— Дынька!
— Карман? Ты что тут делаешь? — Мановеньем она услала халдеев и камеристку, расчесывавшую ей волосы, из комнаты. — И чего это ты так нелепо вырядился?
— Я знаю, — молвил я в ответ. — Бабьи порты. Без гульфика мне как-то беззащитно.
— По-моему, в них ты выше ростом.
У нас дилемма. В штанах выше, с гульфиком вирильнее. И то, и это — иллюзии. У каждой — свои преимущества.
— Что, по-твоему, внушительнее для прекрасного пола, душа моя, — рост или экипировка?
— У твоего подручного — и то и другое, нет?
— Но он… ой…
— Вот именно. — Она куснула хурму.
— Понятно, — сказал я. — Ну так и как с Эдмундом? Все в трауре? — Как там оно так, но чары так или этак действуют, так что перетакивать не станем.
— Эдмунд, — вздохнула Гонерилья. — Мне кажется, Эдмунд меня не любит.
И тут я так и сел перед всем ее сервированным ужином — и задумался, не остудить ли мне пылающее чело в супнице с бульоном. Любит? Говенной, блядь, ссыкливой, блядь, ебической, блядь, любовью? Необязательной, поверхностной, блядь, дешевой, гнилой, блядь, любовью? Это чё? Куда теперь? Камо грядеши? Какого хуя? Любит?
— Любит? — переспросил я.
— Никто меня никогда не любил, — сказала Гонерилья.
— А мама? Мама же тебя наверняка любила.
— Я ее не помню. Лир ее казнил, когда мы были маленькие.
— Я не знал.
— Об этом запрещалось говорить.
— Тогда Иисус? Утешенье во Христе?
— Какое еще утешенье? Я герцогиня, Карман, и принцесса, а то и королева. Во Христе править невозможно. Ты совсем ебанулся? Да Христа же всякий раз придется из комнаты выводить. Первая же твоя война или смертная казнь — и за непрощение тебе пиздец. Иисус хотя бы пальцем погрозит, если кулак не покажет, а попробуй сделай вид, что не заметил.
— Он в своем прощенье безграничен, — сказал я. — Так где-то говорится.
— Там же говорится, что нам тоже полагается. Но я в это не верю. Я так и не простила отца за то, что он маму убил. И никогда не прощу. Я не верю, Карман. Нет там никакого утешенья — и любви там тоже нет. Не верю.
— Я тоже, госпожа моя. Стало быть, Иисуса к бесам. Эдмунд наверняка тебя полюбит, как только вы сблизитесь и ему выпадет случай прикончить твоего супруга. Любви нужно место для роста, как розе.
Или опухоли.
— Он вполне страстен, хотя с той первой ночью в башне не сравнится.
— А ты познакомила его со своими… гм-гм — особыми вкусами?
— Это не покорит его сердца.
— Глупости, солнышко, такому подлецу, как Эдмунд, все к лицу — наверняка он спит и видит, как его шлепает по попе такая прекрасная дама, как ты. Быть может, он изголодался, только робеет попросить.
— По-моему, другая остановила его глаз. Мне кажется, ему приглянулась моя сестра.
«Нет, другая остановила глаз его отца… в самую зеницу вообще-то», — подумал я, но вслух поостерегся.
— Быть может, я помогу тебе разрешить этот конфликт, дынька. — С этими словами я вытащил из кошелька красный и синий пузырьки. Объяснил, что один — для сна, похожего на смерть, а второй — для более неизбывного отдыха. При этом не выпускал из пальцев и кисет, в котором еще лежал последний ведьмин дождевик.

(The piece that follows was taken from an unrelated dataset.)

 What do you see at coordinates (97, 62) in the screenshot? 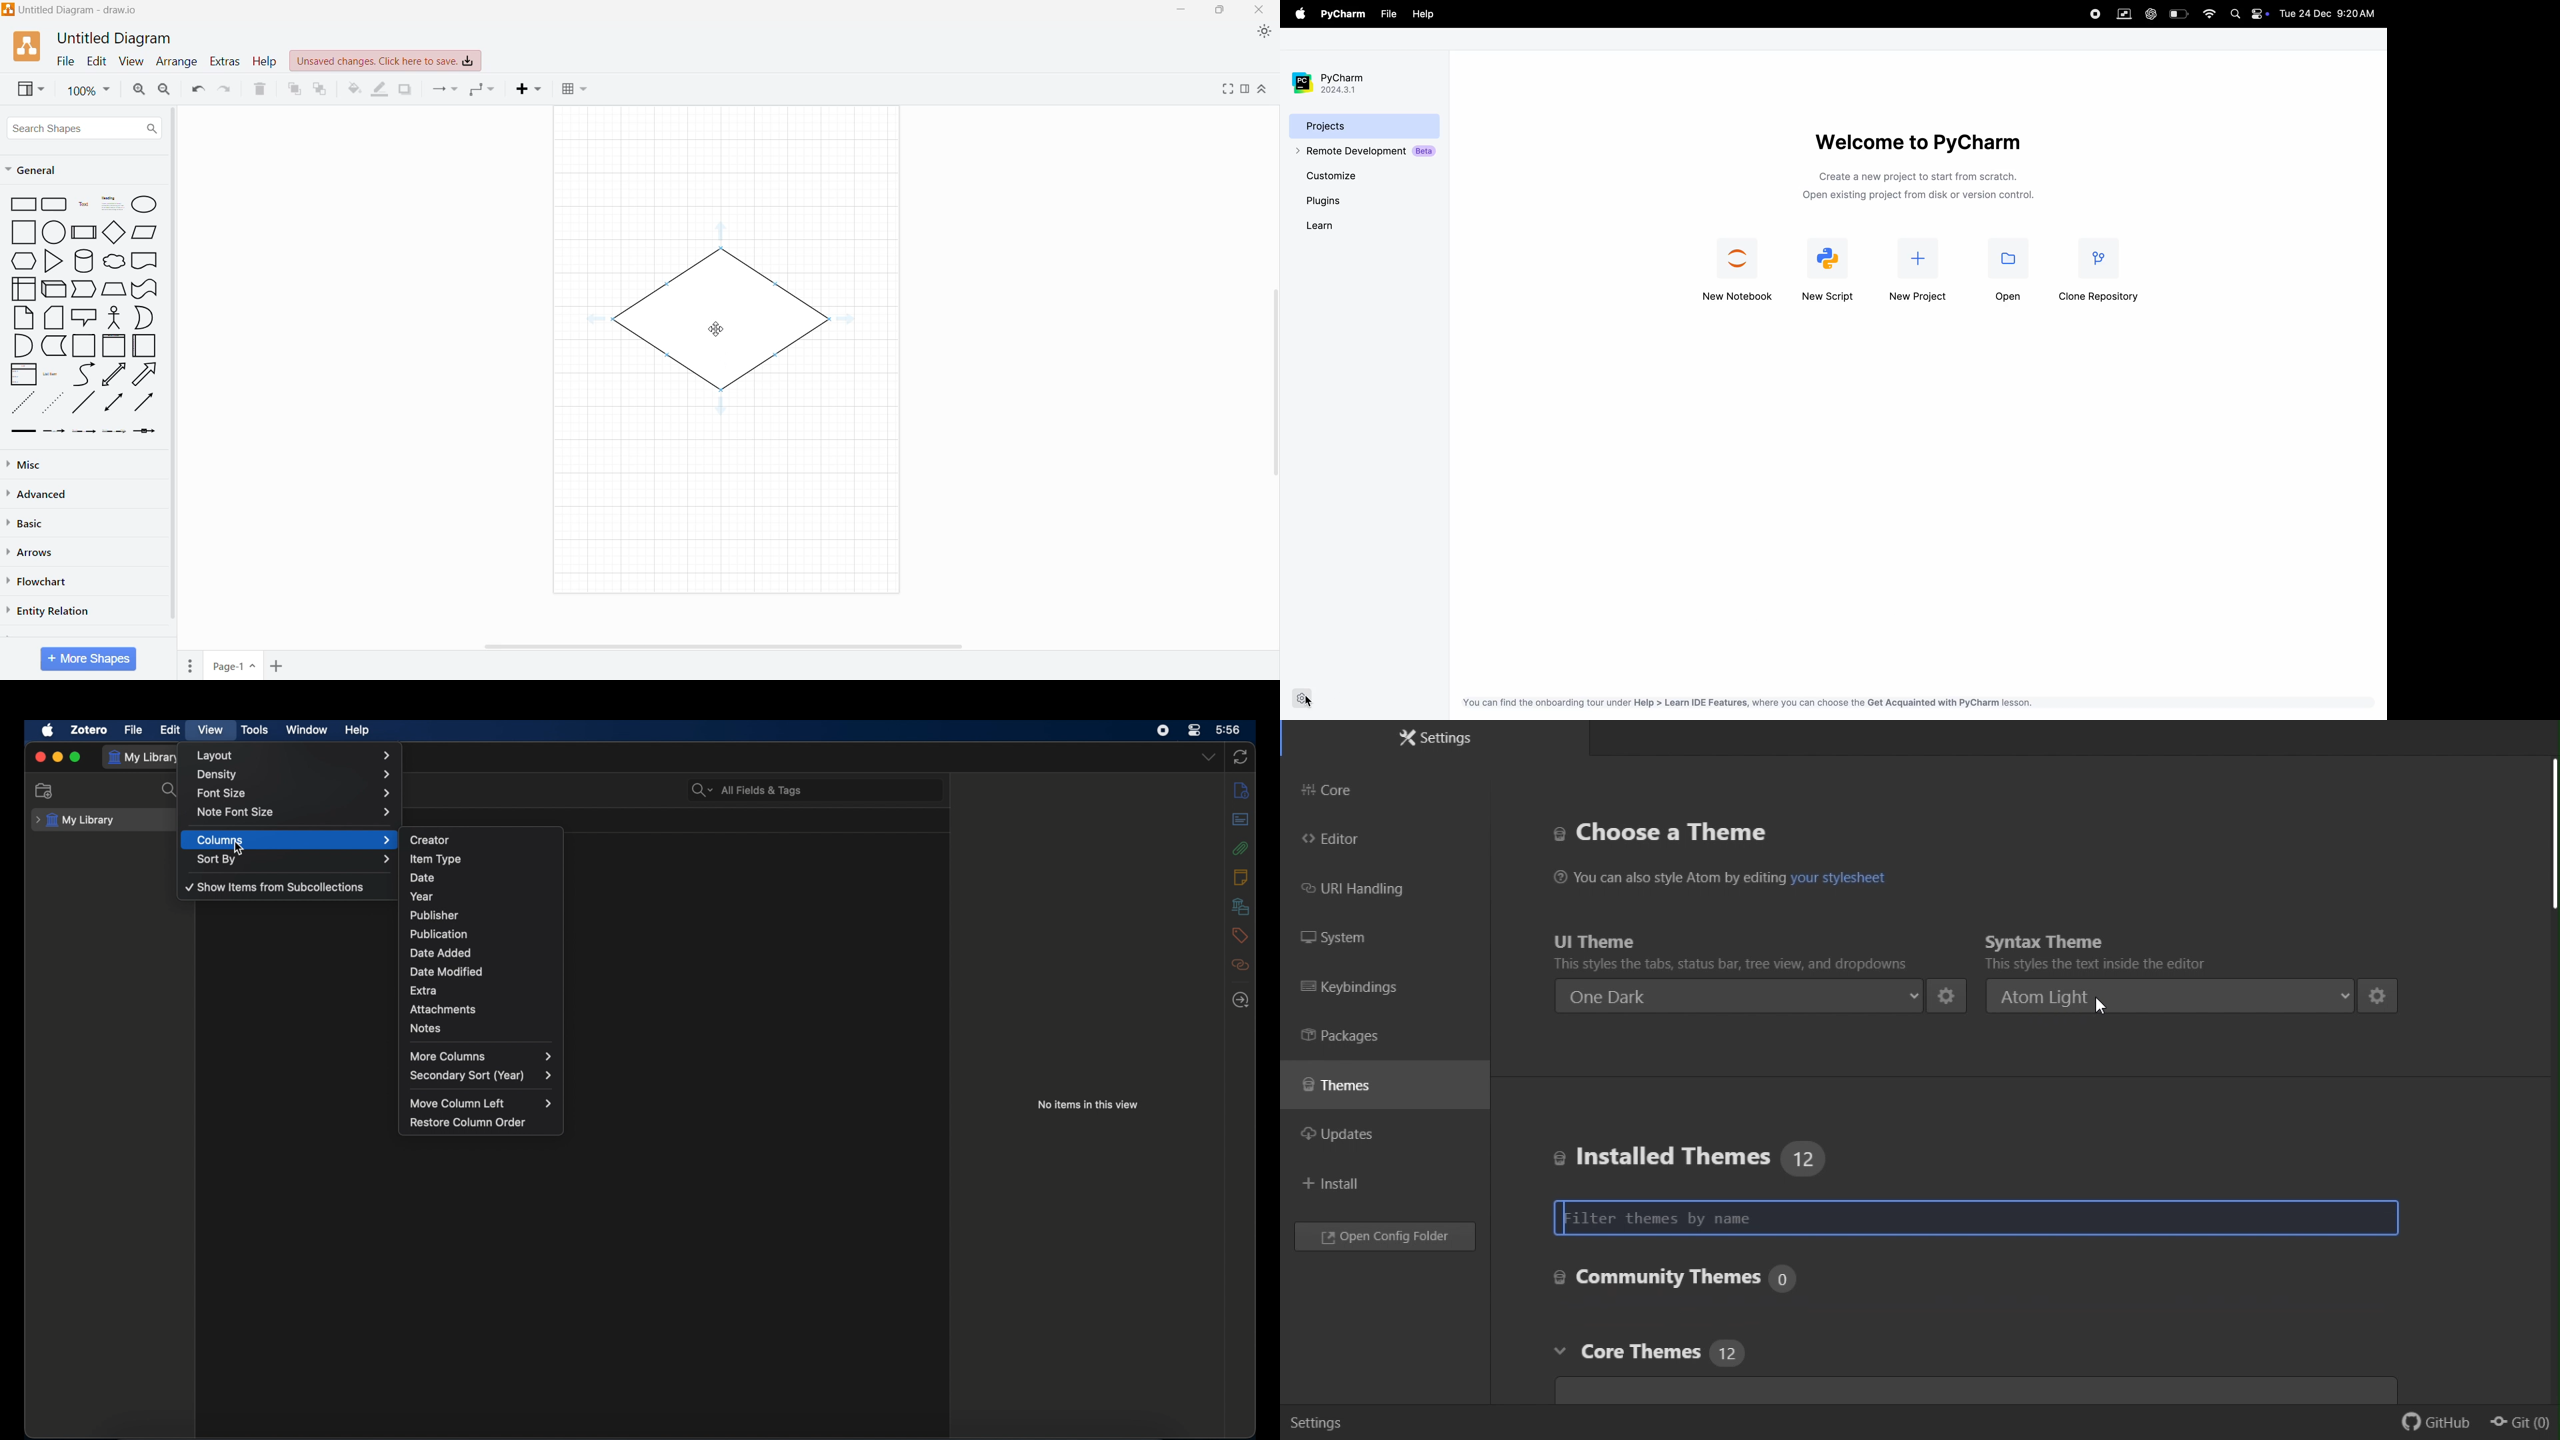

Истратить ли его на Гонерилью? Околдовать, чтобы влюбилась в собственного мужа? Олбани ее, конечно же, простит. Он у нас благороден, пусть сам из благородных. Так Регане достанется мерзавец Эдмунд, раздор между сестрами уладится, Эдмунду понравится быть герцогом Корнуоллским и графом Глостерским одновременно, и все будет хорошо. Конечно, еще остались нерешенные задачи — высадка французов, Лир в темнице и один пригожий шут, чья судьба вилами по воде писана…
— Дынька, — молвил я. — Может, вы с Реганой и поймете друг друга. Если, к примеру, ее усыпить до тех пор, пока ее армия не выполнит свой долг, выступив против Франции. Быть может, милосердие…
Но больше я ничего не успел сказать — в покои вошел ублюдок Эдмунд.
— Это что такое? — молвил он.
— А стучать, блядь, кто будет? — рек я. — Ни манер, ни породы. — Раз я и сам теперь был полупородист, можно было б решить, что моя неприязнь к ублюдку как-то пригаснет. Но нет, как ни странно.
— Стража. Бросить этого червя в темницу, пока я не найду времени с ним разобраться.